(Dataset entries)
____

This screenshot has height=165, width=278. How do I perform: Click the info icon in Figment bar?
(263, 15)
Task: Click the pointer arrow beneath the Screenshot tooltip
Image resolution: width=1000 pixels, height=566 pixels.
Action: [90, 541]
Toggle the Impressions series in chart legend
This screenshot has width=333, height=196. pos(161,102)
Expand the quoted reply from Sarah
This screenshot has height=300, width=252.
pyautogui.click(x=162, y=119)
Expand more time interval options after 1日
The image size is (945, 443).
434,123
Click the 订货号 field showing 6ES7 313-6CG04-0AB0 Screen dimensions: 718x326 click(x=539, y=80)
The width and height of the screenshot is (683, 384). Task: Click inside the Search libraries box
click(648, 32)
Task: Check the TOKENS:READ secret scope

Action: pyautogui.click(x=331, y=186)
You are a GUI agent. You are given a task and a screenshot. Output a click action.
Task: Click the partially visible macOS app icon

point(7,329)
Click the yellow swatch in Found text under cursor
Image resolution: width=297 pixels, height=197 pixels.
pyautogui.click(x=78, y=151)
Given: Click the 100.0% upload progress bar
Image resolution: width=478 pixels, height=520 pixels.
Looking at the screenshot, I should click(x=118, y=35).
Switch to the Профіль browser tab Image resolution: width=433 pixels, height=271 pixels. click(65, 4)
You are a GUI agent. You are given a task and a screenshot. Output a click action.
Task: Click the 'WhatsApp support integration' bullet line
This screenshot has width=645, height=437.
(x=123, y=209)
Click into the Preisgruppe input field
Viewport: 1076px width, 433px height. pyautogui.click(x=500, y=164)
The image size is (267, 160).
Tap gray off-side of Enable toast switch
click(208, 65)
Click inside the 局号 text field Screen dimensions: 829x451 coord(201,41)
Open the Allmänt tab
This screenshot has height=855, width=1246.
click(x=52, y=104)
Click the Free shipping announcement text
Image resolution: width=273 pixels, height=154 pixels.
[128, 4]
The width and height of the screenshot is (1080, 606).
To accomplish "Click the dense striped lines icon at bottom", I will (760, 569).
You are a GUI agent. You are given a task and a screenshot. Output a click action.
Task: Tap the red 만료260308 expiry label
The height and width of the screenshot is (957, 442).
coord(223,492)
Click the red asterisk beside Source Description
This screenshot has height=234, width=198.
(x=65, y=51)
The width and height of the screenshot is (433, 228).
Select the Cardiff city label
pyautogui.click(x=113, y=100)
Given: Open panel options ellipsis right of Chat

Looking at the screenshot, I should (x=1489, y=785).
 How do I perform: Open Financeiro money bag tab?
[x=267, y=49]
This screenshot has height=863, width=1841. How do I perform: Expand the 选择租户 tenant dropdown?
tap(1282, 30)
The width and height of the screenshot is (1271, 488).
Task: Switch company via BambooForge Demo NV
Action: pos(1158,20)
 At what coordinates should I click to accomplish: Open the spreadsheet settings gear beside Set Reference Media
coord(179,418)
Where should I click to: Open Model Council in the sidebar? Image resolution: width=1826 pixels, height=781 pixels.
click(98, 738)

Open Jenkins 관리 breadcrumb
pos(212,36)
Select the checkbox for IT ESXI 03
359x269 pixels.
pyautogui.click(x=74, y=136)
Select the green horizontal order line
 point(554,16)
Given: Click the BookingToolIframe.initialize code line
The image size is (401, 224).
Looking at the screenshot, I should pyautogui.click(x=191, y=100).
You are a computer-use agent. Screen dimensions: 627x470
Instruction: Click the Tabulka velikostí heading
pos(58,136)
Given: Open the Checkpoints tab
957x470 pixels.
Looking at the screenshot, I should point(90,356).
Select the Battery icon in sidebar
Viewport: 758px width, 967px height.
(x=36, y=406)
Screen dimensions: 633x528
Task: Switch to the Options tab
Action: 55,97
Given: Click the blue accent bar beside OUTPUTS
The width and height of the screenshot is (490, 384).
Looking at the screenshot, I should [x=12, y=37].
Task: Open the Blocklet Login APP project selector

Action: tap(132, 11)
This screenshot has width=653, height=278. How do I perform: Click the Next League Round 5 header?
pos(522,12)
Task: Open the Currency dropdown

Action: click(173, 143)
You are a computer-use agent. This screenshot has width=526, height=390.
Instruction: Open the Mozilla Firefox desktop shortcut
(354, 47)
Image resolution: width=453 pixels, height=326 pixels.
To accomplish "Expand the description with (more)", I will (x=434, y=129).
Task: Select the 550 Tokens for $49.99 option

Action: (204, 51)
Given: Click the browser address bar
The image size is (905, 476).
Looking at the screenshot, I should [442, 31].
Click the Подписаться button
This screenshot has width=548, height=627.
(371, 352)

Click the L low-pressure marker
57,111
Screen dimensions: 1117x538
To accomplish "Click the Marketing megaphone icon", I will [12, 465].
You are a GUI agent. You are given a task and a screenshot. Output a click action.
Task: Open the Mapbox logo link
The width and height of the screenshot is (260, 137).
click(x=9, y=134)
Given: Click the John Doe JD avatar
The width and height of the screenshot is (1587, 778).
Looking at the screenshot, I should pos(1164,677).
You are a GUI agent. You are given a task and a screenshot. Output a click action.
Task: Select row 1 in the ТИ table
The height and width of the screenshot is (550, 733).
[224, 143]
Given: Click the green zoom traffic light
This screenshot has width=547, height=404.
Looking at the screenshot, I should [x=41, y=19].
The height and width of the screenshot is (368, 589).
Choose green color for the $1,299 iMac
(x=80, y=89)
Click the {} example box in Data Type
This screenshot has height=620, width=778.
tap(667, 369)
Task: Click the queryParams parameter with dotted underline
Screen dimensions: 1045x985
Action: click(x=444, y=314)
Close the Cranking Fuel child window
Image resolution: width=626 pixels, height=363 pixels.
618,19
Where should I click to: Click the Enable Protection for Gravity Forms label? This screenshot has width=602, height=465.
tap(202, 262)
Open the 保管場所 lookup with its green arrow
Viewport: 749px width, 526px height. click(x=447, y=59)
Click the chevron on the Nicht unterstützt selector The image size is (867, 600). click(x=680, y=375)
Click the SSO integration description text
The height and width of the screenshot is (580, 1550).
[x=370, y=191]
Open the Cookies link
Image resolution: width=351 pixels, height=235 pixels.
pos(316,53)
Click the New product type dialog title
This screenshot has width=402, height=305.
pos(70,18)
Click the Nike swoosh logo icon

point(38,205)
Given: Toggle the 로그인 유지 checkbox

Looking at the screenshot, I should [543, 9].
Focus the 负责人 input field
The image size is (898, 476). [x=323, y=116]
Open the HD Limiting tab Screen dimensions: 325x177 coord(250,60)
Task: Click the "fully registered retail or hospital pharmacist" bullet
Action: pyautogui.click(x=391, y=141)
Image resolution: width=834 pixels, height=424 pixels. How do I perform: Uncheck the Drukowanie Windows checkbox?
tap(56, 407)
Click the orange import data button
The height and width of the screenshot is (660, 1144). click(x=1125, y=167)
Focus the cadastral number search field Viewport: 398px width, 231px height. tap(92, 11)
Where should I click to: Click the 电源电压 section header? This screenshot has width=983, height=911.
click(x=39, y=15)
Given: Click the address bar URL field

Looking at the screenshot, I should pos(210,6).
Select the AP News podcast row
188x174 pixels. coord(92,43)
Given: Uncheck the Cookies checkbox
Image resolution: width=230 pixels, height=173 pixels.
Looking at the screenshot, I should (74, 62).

____

_How to complete this task_
Each line of the data above containing the string "Cookies" is to be copied.

_Result for this task_
Open the Cookies link
Given: Uncheck the Cookies checkbox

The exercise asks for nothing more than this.